Text section:
..........

Have you survived nights of insomnia before?
Have you slept well but still had negative outcomes the next day?
Is your daytime functioning only affected by your sleep?
Is sleep always bad, or are some nights better than others?
Are you actually achieving more hours of sleep on average than you think?
Learning to switch negative sleep thoughts to positive ones and induce relaxation again to turn off a stress response are key elements of CBT-I.
4. Lack of exercise
Energy expenditure to get your heart rate up and tire out muscles is a brilliant sleep tool, which doesn’t involve any active sleep strategies. When we’re tired and sleep is disrupted, exercise is often the first thing to go from our daily routines. However, it is really worth motivating yourself to get moving with some moderate to intensive activity after a poor night of sleep, because it helps to build sleep need again for the next night, as well as release endorphins that trigger a positive mindset.
We can’t force sleep, but can take control of our exercise routines, and set manageable targets to increase frequency and intensity of activity in our week to support more restful sleep.
The combination of worry about sleep and maladaptive sleep habits can transform a brief period of insomnia into a case of learned chronic insomnia. I will teach you evidence-based techniques, based on Dr Gregg Jacob's CBT-I groundbreaking research at Harvard Medical School, that you can use at home to improve your sleep. CBT-I achieves results because insomnia can only be effectively treated by addressing the underlying causes – negative thought cycles and habitual behaviours – which play a primary role in perpetuating insomnia, and can be learned and unlearned.
The behavioural element of my program supports you in establishing a positive association between your bed and successful sleep, which means that falling asleep and staying asleep becomes more natural and automatic, and more reliable sleep patterns are achieved from night to night.

..........

Goal of the exercise:
According to the insomnia text, what two benefits come from exercising after a poor night of sleep?

Provided information:
..........

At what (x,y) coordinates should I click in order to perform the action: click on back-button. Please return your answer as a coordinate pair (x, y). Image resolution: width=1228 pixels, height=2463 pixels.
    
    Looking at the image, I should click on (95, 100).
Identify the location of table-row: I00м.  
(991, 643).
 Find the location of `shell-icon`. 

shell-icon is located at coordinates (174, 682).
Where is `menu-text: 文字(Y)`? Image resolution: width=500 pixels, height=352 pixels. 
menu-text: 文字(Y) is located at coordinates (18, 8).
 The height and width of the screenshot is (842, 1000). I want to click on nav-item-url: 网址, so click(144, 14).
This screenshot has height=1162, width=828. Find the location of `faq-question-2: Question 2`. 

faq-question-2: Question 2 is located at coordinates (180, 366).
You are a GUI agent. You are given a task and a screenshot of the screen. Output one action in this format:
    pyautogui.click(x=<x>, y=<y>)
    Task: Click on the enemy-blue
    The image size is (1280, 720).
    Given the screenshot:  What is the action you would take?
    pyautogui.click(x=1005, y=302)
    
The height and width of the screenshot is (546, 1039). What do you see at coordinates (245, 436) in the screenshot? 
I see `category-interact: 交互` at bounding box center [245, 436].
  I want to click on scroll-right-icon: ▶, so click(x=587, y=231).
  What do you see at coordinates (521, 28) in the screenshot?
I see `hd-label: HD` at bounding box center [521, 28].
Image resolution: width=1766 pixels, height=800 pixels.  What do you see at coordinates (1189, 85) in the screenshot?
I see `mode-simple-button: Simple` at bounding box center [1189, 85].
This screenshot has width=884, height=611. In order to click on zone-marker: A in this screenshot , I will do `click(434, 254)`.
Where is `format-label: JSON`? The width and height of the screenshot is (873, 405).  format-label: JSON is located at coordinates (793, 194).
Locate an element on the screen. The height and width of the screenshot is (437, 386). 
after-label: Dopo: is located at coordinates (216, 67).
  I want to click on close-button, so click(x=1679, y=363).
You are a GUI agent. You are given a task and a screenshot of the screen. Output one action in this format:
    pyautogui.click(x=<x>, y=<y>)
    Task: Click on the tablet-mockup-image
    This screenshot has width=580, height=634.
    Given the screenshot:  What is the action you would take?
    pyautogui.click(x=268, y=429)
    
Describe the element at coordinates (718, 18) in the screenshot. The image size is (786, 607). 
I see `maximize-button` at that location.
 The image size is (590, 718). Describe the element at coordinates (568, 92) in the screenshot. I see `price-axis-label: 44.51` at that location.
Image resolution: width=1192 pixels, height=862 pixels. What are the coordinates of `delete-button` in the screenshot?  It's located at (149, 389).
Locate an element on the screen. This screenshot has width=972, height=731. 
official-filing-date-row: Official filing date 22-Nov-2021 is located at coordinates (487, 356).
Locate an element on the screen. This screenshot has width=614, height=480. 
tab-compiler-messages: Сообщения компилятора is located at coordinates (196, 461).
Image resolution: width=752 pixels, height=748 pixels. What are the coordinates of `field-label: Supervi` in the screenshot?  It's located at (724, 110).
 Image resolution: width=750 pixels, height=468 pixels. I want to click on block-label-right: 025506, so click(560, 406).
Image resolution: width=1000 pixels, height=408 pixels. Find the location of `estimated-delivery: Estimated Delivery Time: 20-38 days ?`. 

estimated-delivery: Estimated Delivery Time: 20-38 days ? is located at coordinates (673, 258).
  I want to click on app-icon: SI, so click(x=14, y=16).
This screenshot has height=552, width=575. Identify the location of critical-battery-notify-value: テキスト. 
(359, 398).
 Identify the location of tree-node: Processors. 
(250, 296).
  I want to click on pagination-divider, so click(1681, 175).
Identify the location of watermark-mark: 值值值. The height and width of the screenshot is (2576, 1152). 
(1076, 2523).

..........

Solution to the problem:
It helps build sleep need again for the next night and releases endorphins that trigger a positive mindset.